Since halfway between Rodeo and San José de Jachal, I felt these strange ‘wobble’ in my back wheel. I trust my rims, since they are Belgian made Rigida touring rims, so it had to be the tyre. And sure enough, it was torn for about 20 cm right where it fits in the rim (this is not the tyre I repaired back in Chile, that one is still holding out).
I limped into town. A Maxxis mountainbike tyre was the bast I could get
San José de Jachal is also the place where I have to decide whether I ‘ll make the detour via Parque Natural Provincial Ischigualasto, better known as ‘Valle de la Luna’ and Parque Nacional Talampaya. Both are renowned to be among the most beautiful in Argentina.
BUT, both can be visited under guidance of a ‘guardaparque’ only.
Now, it is claimed you can get a guardaparque on a bike in ‘Valle de la Luna’, but I can see from here they probably don’t have a bike, or it’s broken, or ….
Furthermore, I heard (part of ?) the park is flooded by the heavy rains and can’t be visited.
Nothing of all these question can be confirmed or denied in San José de Jachal, so I decide not to take my chances and ride directly north through the Cuesta de Huaco towards Guandacol and Villa Union, again on Ruta 40.
It’s still rainy season here (till end of March) and almost every evening and night there’s a thunderstorm with a spectacular light show. That’s nice enough as long as there’s not a real storm coming with it, or hail, which I don’t like on the tent.
Some nights, I’m out in the open pampa and my tent with it’s three aluminium poles the highest thing around for kilometers, which makes me worry not to get hit by the lightning.
After the horse flies further south, there are now smaller flies, only a few millimeter long which annoy me. They do bite as well.
Zillions of ants. Everywhere. Just before Guandacol, every spot I inspected was even infested with red ants.
I’ve been cycling between beautiful red rocks for a couple of days now, but 40 kilometer after Villa Union, when one starts climbing towards the Cuesta de Miranda, suddenly I spot the first big cacti along the road. It’s like a wild west country here.
Continuing traveling along Ruta 40, I pass Chilecito, Pituil, and cycle into Londres, one of the oldest little towns of the province Catamarca. For the first time since quiet a while it’s raining heavily and when I see a loaded touring bike at the hostel in Londres, I call it a day as well. The bike was from a Japanese cyclist, heading south.

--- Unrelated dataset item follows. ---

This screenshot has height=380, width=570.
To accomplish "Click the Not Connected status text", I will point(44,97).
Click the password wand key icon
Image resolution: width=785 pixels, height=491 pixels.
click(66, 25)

We go for diner together later that night. He’s a university student at the Kyoto university.
Route: Lago Aluminé – Las Lajas – Chos Malal – Bardas Blancas – Malargüe – San Rafaël – Tunuyan – Tupungato – Potrerillos – Uspallata
After having spend the night in the no men’s land between the Chilean and Argentinean immigration posts, I descend towards Lago Alumine. Coming from the Icalma Pass (1.335 m), I get a beautiful birds eye view of the lakes. Being back in Argentina, I can enjoy their bakery culture again, with a bigger variety as their Chilean neighbors.
I slowly ride along the northern shores of the big Aluminé lake, stopping sometimes to check out the beach and the water.
Route 23, again a gravel route of the worst kind, with rough wasboard, loose sand (yes, that combination is possible) or just a bunch of stones slows me down on the flat parts to 6 or 7 km/hr.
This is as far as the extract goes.